Willie James Jennings, The Christian Imagination: Theology and the Origins of Race, reviewed by Amos Yong
Willie James Jennings, The Christian Imagination: Theology and the Origins of Race (New Haven and London: Yale University Press, 2010). x + 366 pp.
Jennings, former academic dean and now theology and black church studies professor at Duke Divinity School, tells the story of how our contemporary Christian imagination has become so deeply shaped by a racially divided understanding of the world—a world formed by the forces of modern colonialism. This racial imagination, in turn, has become the deformed lens through which we see “reality.” At one level, this is not a new thesis, although it is surprising how easy we forget this (almost like fish swimming in an ocean are oblivious to an alternative reality) even as it remains sadly true that many members of Jennings’ primary audience—Christian academics, scholars, theologians—still have not seriously grappled with the theological implications of this claim. Those of us in evangelical and renewal traditions who are restorationists or primitivists at heart generally tend to also lack historical consciousness or sensitivity. We ask, why bother with a fallen Constantinian history anyway? And therefore, we are all the more liable to dismiss this argument or at the least ignore or minimize its pertinence and consequences.
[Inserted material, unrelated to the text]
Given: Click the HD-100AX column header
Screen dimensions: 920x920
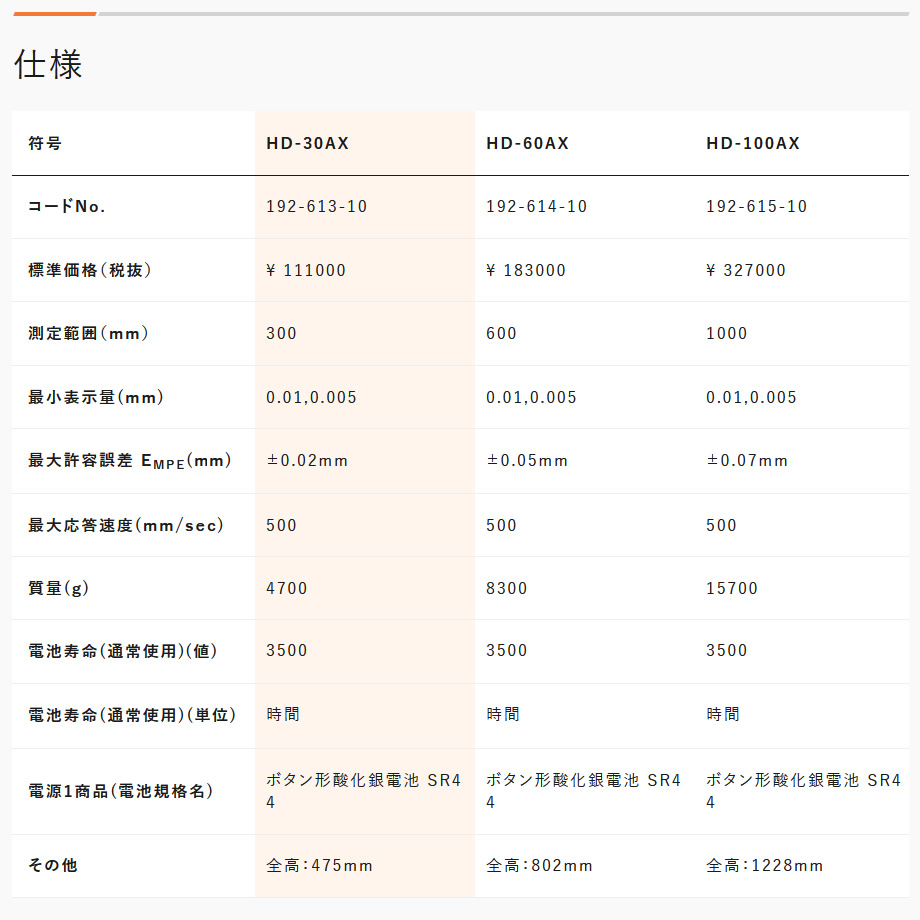Looking at the screenshot, I should coord(752,143).
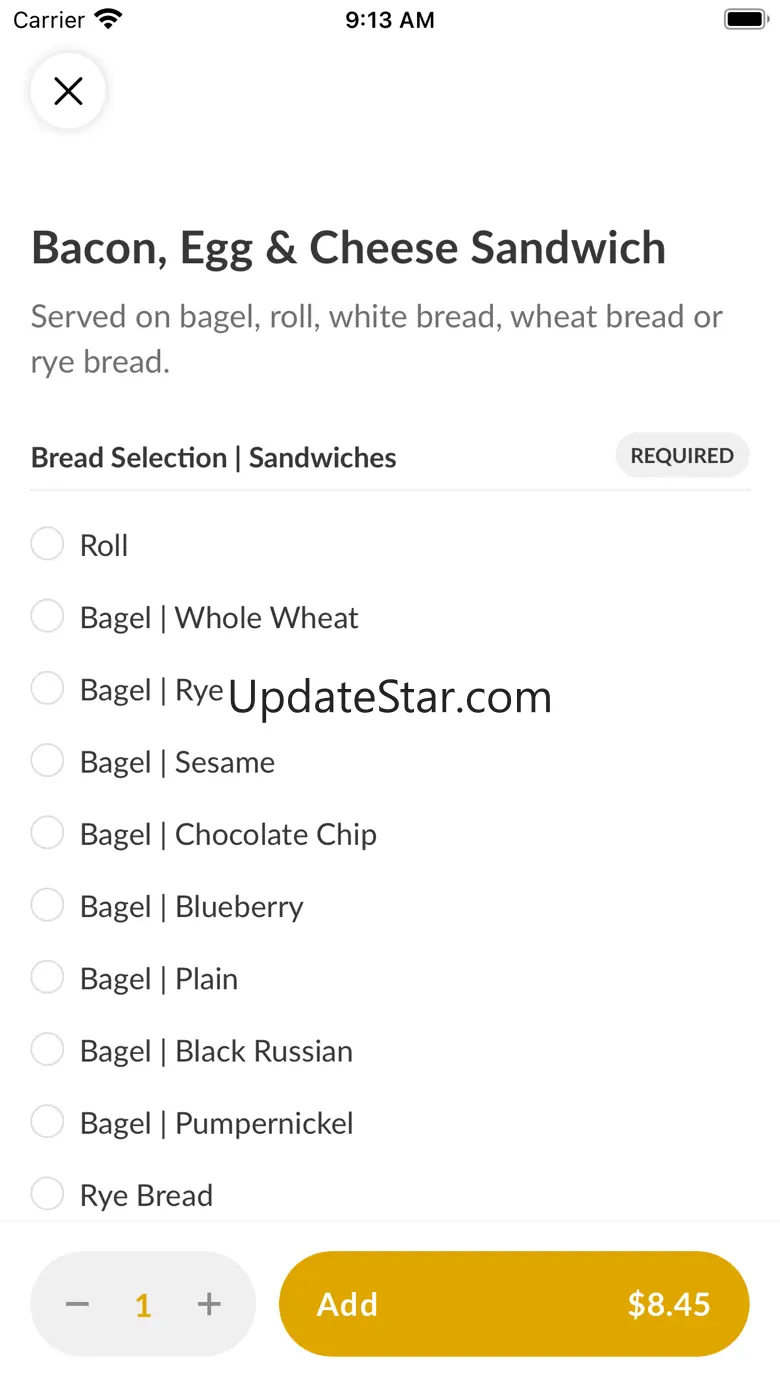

Beware: those without at least some level of graduate education will find the theological argumentation dense in various places. Yet, the four narratives that structure the three-part movement of the book help those who embark on the journey. Section one, “Displacement,” unfolds the mid-fifteenth century beginnings of slavery in dialogue with accounts left by Prince Henry of Portugal’s royal chronicler Gomes Eanes de Azurara (1410 – 1474), and complements this with sixteenth century developments as seen through the life and works of Jesuit theologian to the New World Jose de Acosta Porres (1540 – 1600). “Displacement” argues first that the modern world was founded on the theological and even Christological creation of race: black and brown, fit for enslavement following in the steps of the suffering Christ, and derivatively, white, fit for being the purveyors of the gospel of the risen Christ to the rest of the world. As a corollary, this first part also unfolds the theological anthropology that underwrote the colonial ideology of whiteness that empowered the displacement of black African and indigenous Americans from their lands, and that justified their exploitation (or their redemption, from the white Christian perspective).
The second section, “Translation,” shows how this narrative of displacement was complicated—both subverted and perpetuated, simultaneously—in the lives of both colonists and slaves. John William Colenso (1814 – 1883) was the first Anglican bishop of Natal (South Africa), mathematician, theologian, Biblical scholar/translator, and social activist who came to see things at least in part from the perspective of the black African, although he was too steeped in the colonial project to make a substantive difference during the nineteenth century. Olaudah Equiano (1745 – 1797) was one of the first slaves to have gained his “freedom” and published his own autobiography; in the end, though, it appears that he mastered the white man’s tools, including his theology, only to have resigned himself to the “white order of things.” “Translation” shows that acts of resistance, even at the theological level, are impotent against emerging market forces of the early modern world—for land, resources, and cheap or free labor.